Get content from The Daily Lobo delivered to your inbox
Subscribe

Eddy and Sarah began dating in February 2003. They worked together and became friends. She said their relationship was strong for 10 months. Sarah said after their first breakup in December, their relationship struggled.

In April, they broke up again, but she said Eddy would still call her on occasion.

In July, he wanted to get back together.

"He decided he had made the biggest mistake," she said.

Eddy had wanted the breakup in April. Sarah told him she couldn't do it again.

She said he never seemed depressed.

"He just lost it," she said. "He was begging me, calling me all the time, leaving me notes, trying to convince me."

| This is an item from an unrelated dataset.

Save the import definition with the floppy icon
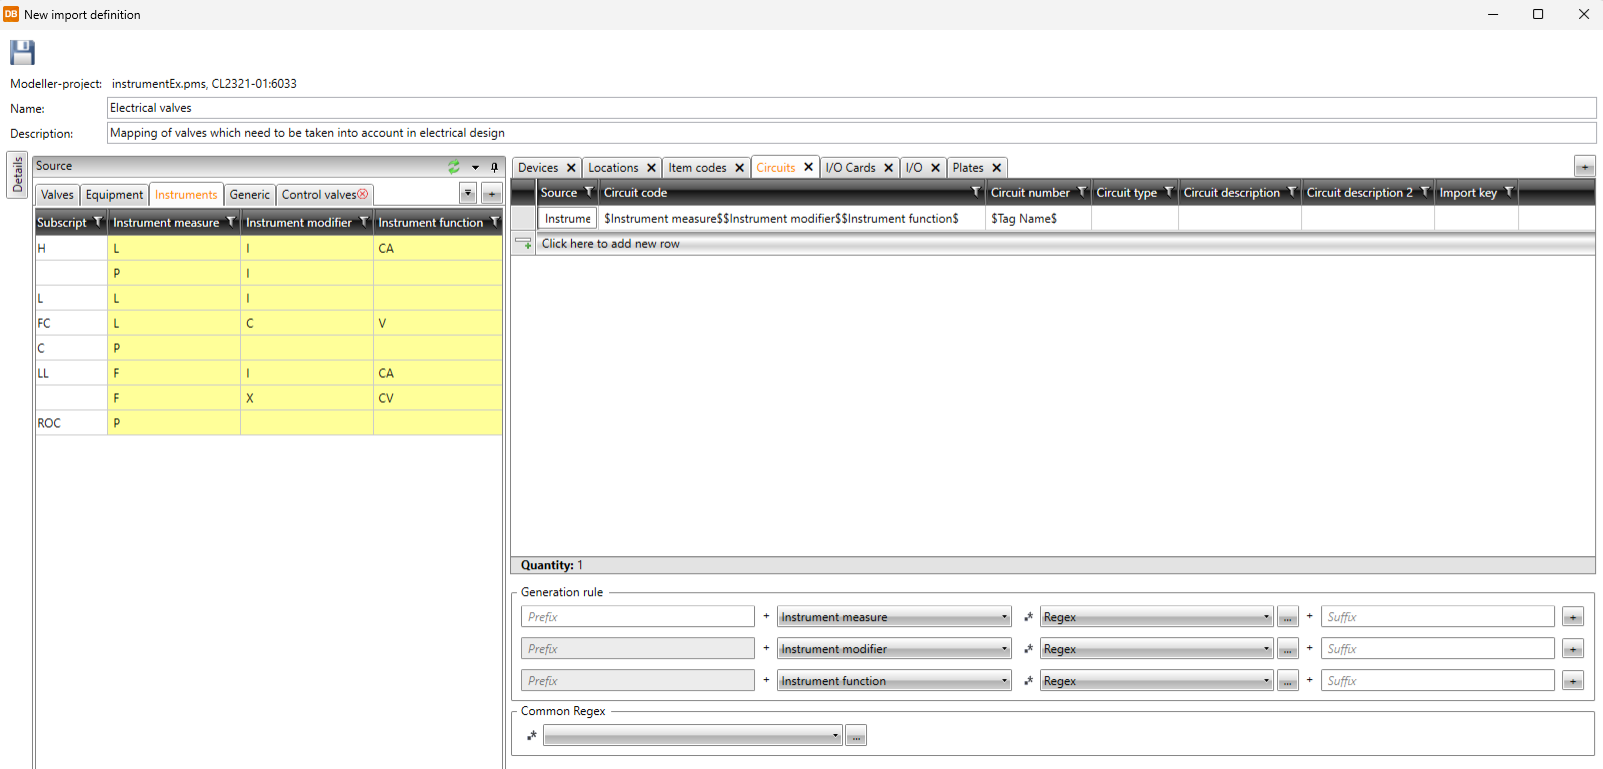This screenshot has height=769, width=1603. [x=22, y=52]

She said Eddy threatened to commit suicide three times.

"He said if he didn't have me, he didn't have anything to live for," she said.

But each time, she was able to talk him out of it, and he said he didn't mean it.

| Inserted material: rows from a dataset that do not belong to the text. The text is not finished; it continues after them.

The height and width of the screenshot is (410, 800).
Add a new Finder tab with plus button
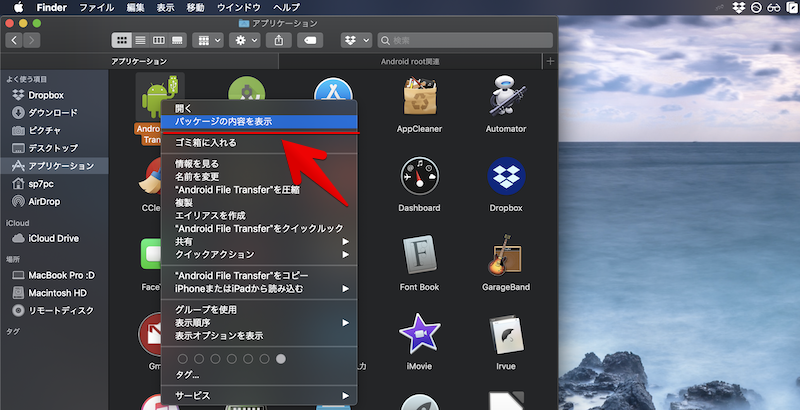(549, 61)
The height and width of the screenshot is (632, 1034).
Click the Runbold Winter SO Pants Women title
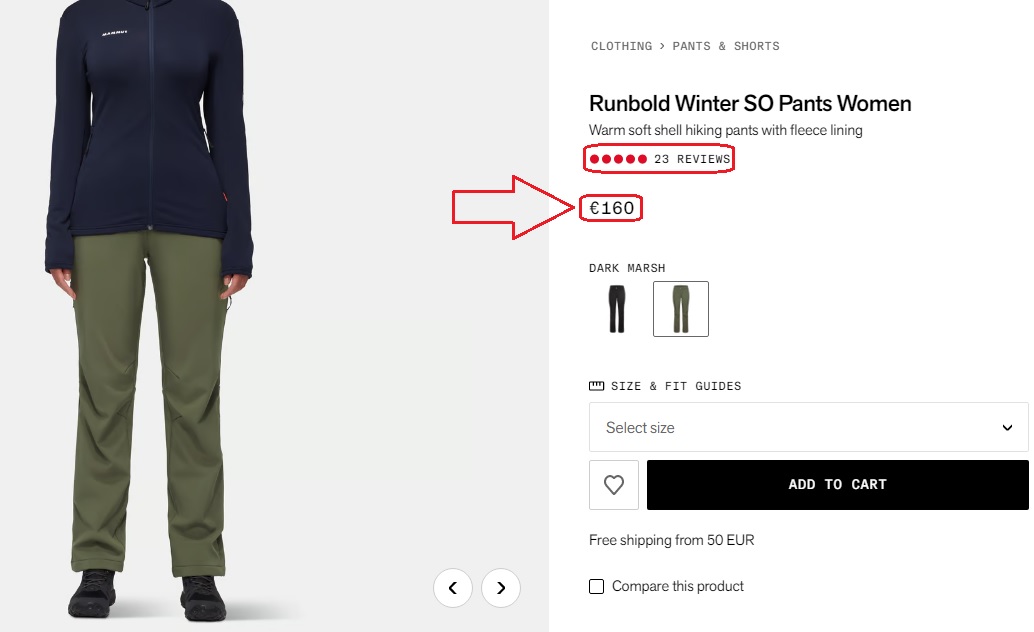[750, 104]
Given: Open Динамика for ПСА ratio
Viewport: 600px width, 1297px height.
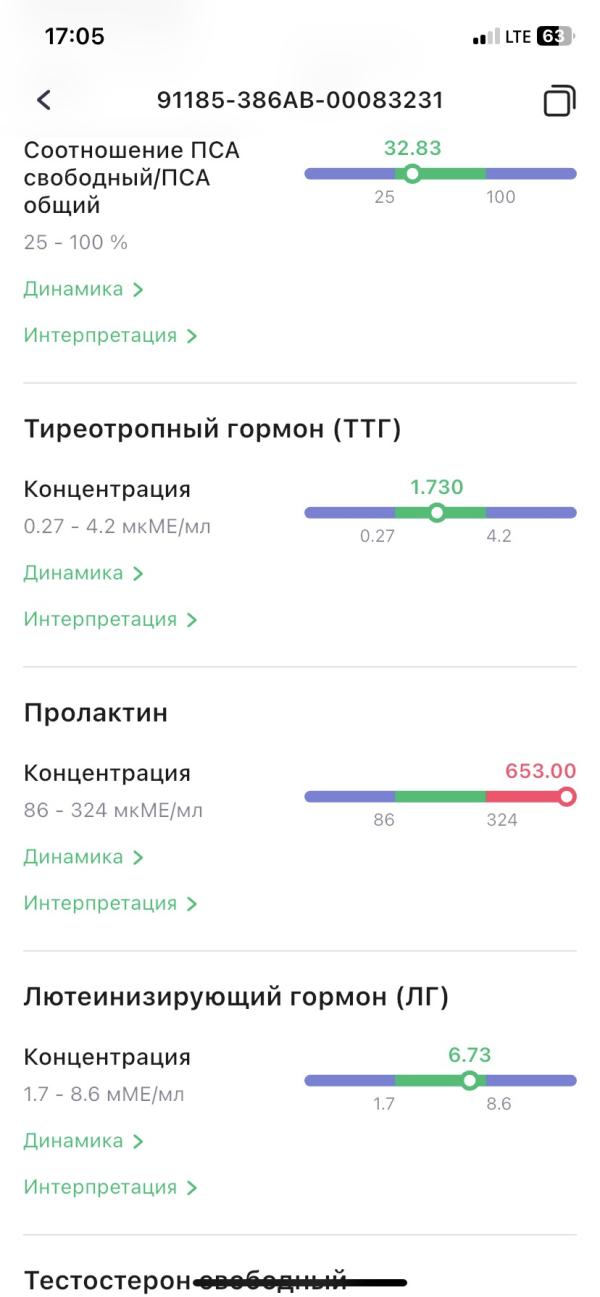Looking at the screenshot, I should tap(83, 289).
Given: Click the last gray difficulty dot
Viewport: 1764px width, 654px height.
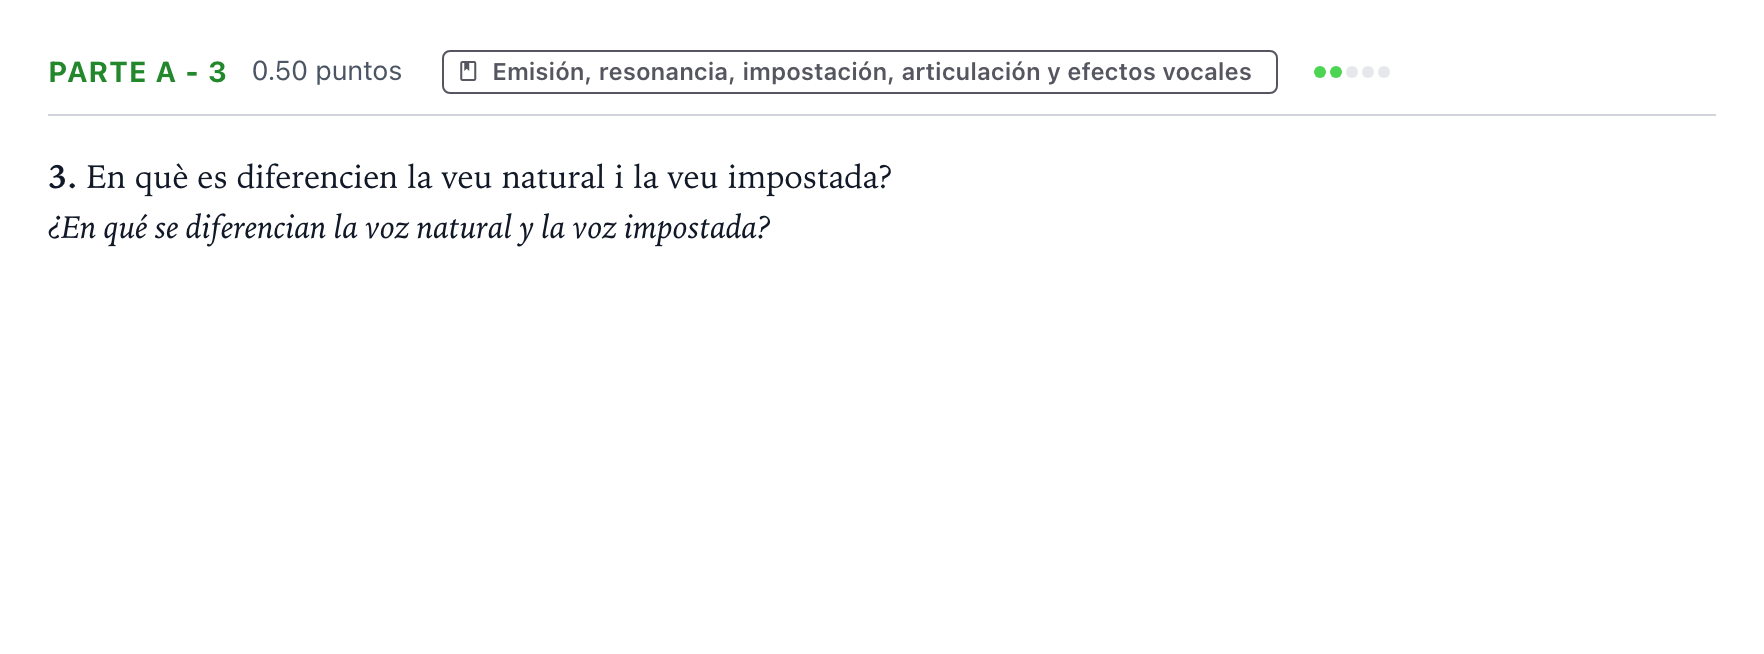Looking at the screenshot, I should (1384, 72).
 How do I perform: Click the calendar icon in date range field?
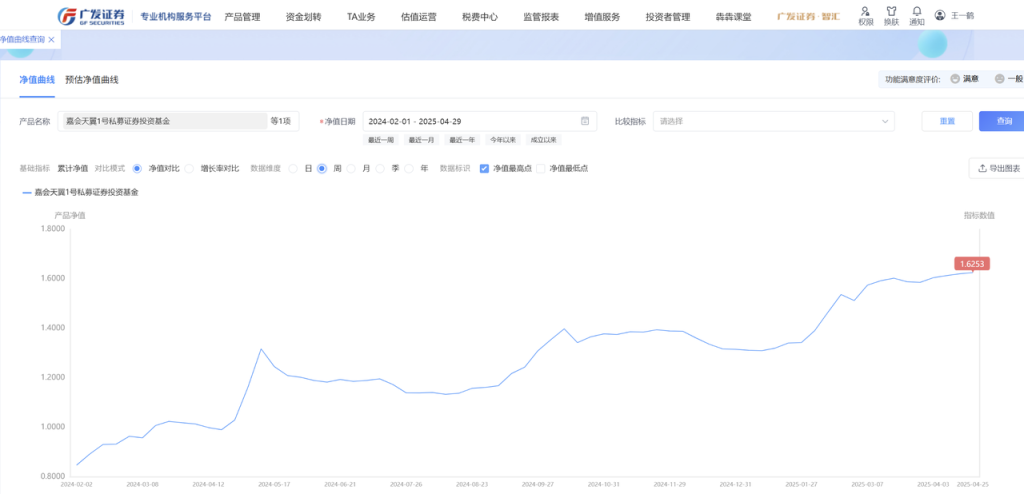pos(585,121)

"I though they were empty threats," she said. "I thought he was trying to manipulate me."

The night before he committed suicide, she said he threatened to take his life. She said she started yelling at him, saying that was the stupidest thing he could do. After 30 to 40 minutes, Sarah said Eddy agreed with her.

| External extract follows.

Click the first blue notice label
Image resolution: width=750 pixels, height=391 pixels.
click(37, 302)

The night he committed suicide, Sarah said he called and asked if she was seeing someone else, although he already knew the answer. She was.

She said he flipped out, but by the end of their conversation, he once again told her she was right.

"I took him seriously every time," she said.

She knew he had a gun, because she said she could hear him playing with it the night before it happened. She said looking back, a part of her wishes she had gone to him. But she said many of her friends are surprised when she tells them this, because he could have easily taken her life also.

She said she was comatose for three weeks after it happened.

"I've thrown myself into doing what I have to do," she said. "I distract myself."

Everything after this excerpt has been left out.